Tissues were sectioned serially for H&E and cytokeratin staining. FFCCs were detected in the lymph node sinuses based on the definition described above. Patients were categorized as positive for FFCCs when one or more than one freely floating cytokeratin-positive cells were detected in the lymph node sinuses (FFCCs+), and were categorized as negative for FFCCs when none were present (FFCCs-). 5-year RFS (5Y-RFS) and 5-year OS (5Y-OS) rates were calculated in both groups of patients.
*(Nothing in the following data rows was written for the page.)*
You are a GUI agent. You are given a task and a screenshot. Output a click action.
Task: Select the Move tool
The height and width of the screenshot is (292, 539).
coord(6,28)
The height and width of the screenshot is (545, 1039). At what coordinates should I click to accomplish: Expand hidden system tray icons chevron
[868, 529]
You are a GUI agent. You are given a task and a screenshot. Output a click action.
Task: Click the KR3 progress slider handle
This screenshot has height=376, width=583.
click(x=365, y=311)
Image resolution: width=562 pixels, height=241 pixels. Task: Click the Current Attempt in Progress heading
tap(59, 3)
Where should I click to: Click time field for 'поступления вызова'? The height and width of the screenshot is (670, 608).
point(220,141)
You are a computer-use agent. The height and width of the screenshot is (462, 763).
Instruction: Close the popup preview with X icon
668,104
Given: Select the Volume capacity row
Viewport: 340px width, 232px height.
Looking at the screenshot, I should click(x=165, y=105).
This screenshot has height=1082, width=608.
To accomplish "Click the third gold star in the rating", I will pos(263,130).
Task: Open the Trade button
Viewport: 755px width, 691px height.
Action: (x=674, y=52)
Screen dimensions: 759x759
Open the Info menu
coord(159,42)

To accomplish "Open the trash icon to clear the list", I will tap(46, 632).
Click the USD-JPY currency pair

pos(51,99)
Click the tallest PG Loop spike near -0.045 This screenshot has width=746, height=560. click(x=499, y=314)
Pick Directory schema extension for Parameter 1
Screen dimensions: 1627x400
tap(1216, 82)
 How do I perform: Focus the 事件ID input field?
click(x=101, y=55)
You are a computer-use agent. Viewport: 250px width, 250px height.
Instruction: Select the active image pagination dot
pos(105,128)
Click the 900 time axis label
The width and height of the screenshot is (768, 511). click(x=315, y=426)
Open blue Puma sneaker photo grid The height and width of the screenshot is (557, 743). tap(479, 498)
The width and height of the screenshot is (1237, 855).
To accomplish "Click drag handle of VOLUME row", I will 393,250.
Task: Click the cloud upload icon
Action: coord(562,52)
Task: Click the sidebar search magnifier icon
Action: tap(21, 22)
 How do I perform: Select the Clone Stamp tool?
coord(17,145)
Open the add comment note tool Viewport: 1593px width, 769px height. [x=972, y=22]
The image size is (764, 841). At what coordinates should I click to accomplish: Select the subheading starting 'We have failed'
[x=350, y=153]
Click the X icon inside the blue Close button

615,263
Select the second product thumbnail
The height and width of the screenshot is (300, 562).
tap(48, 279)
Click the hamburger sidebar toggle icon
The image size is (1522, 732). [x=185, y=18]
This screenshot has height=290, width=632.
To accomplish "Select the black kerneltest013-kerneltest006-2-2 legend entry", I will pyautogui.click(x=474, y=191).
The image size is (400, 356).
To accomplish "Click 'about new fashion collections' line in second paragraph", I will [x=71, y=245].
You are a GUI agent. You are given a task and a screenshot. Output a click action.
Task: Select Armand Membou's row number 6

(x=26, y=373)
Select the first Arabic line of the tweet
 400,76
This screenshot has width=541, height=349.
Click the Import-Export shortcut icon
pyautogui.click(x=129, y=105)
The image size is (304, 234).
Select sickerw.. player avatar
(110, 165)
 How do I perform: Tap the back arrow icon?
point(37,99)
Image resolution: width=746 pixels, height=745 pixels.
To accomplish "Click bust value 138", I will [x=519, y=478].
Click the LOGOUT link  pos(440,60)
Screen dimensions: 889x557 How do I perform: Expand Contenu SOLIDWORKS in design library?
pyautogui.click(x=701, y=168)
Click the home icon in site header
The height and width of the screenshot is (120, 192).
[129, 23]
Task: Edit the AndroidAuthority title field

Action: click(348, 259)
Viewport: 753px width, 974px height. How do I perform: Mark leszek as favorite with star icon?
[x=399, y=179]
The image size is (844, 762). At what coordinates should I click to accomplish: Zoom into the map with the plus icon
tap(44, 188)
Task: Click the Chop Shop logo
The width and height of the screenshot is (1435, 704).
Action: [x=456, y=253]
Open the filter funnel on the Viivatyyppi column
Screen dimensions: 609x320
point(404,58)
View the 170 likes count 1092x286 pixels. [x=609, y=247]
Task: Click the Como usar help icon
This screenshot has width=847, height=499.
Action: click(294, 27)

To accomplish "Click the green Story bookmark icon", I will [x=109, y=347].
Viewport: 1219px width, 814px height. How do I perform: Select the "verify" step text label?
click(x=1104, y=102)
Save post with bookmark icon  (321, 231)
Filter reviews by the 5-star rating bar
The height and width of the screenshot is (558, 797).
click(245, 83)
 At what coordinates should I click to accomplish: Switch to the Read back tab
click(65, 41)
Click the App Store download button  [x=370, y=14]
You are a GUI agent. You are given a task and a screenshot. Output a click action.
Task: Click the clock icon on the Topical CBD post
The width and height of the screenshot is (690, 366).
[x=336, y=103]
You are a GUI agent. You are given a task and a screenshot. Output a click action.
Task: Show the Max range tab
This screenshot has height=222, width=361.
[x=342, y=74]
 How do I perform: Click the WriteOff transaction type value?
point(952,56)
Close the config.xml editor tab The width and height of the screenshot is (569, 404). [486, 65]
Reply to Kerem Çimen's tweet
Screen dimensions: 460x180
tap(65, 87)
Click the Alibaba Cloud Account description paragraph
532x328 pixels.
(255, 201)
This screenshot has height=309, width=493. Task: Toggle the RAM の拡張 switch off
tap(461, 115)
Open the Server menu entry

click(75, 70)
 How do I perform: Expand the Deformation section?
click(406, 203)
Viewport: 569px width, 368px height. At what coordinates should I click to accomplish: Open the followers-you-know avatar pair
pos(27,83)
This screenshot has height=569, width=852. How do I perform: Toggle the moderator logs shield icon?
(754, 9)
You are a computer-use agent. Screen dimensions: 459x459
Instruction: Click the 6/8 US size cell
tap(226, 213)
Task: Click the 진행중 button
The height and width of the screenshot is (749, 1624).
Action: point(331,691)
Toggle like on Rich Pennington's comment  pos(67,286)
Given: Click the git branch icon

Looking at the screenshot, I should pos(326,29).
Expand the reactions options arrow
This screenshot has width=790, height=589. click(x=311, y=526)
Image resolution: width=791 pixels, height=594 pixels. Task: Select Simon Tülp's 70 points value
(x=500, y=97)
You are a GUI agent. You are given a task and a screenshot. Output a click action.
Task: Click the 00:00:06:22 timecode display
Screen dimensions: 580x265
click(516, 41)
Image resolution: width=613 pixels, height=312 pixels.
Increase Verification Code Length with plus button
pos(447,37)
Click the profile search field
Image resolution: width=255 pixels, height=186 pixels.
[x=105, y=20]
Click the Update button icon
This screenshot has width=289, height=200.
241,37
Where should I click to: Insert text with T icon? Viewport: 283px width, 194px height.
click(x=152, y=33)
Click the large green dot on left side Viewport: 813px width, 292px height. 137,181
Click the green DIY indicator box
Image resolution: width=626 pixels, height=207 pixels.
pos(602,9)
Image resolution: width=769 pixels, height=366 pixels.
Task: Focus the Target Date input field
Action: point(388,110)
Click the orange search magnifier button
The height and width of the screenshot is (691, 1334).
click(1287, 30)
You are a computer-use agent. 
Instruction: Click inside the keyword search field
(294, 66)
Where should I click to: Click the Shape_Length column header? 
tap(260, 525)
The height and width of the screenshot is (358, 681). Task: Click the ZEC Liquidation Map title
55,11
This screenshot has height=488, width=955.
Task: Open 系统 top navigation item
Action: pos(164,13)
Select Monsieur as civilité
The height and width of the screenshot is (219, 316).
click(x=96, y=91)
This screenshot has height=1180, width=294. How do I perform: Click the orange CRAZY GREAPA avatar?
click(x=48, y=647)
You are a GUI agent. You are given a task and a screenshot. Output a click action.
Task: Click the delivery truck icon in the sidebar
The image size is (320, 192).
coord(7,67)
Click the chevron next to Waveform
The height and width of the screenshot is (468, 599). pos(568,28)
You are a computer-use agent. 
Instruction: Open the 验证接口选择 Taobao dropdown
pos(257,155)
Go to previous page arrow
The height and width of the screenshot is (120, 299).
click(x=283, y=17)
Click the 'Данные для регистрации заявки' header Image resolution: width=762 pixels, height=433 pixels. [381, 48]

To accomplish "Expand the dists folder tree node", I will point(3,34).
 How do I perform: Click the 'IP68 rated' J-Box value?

In addition, FFCCs+ and FFCCs-patients were categorized based on the disease stages (stage I or II) as well as the histological types of their tumors, including adenocarcinoma, squamous cell carcinoma, large cell carcinoma, and others. The frequency of recurrence in FFCCs+ and FFCCs-patients was analyzed to calculate the sensitivity, specificity, false positive rate, false negative rate, positive predictive value, negative predictive value, and accuracy of detecting FFCCs. The first sites of recurrence were analyzed in FFCCs+ and FFCCs-patients.
Statistical analysis
A Kaplan-Meyer survival analysis was used to calculate 5Y-RFS and 5Y-OS rates (7), and the Log-rank test was used to compare the two groups. Hazard ratios (HR) and 95% confidence intervals (CIs) were calculated using Cox's proportional hazard model (8). The chi-squared test was used to compare FFCCs+ and FFCCs-patients for age, sex, histological types of tumors, the presence of recurrent tumors. Fisher's exact test was also used to compare both groups for the primary sites of recurrence because the number is small. In addition, the odds ratio and 95% CI were calculated in FFCCs+ and FFCCs-patients with recurrent tumors. In all cases, P<0.05 was considered to indicate a statistically significant difference. All statistical analyses were performed using SPSS 22.0 statistical software (IBM Corp., Armonk, NY, USA).
Results
Detection of FFCCs
FFCCs were detected in 11.0% of all patients (n=18), with 4.5% in stage I patients (n=6) and 37.5% in stage II patients (n=12), using Fast Red staining for cytokeratin. FFCCs were observed as single cells and as clusters of several cells (Fig. 1A and B).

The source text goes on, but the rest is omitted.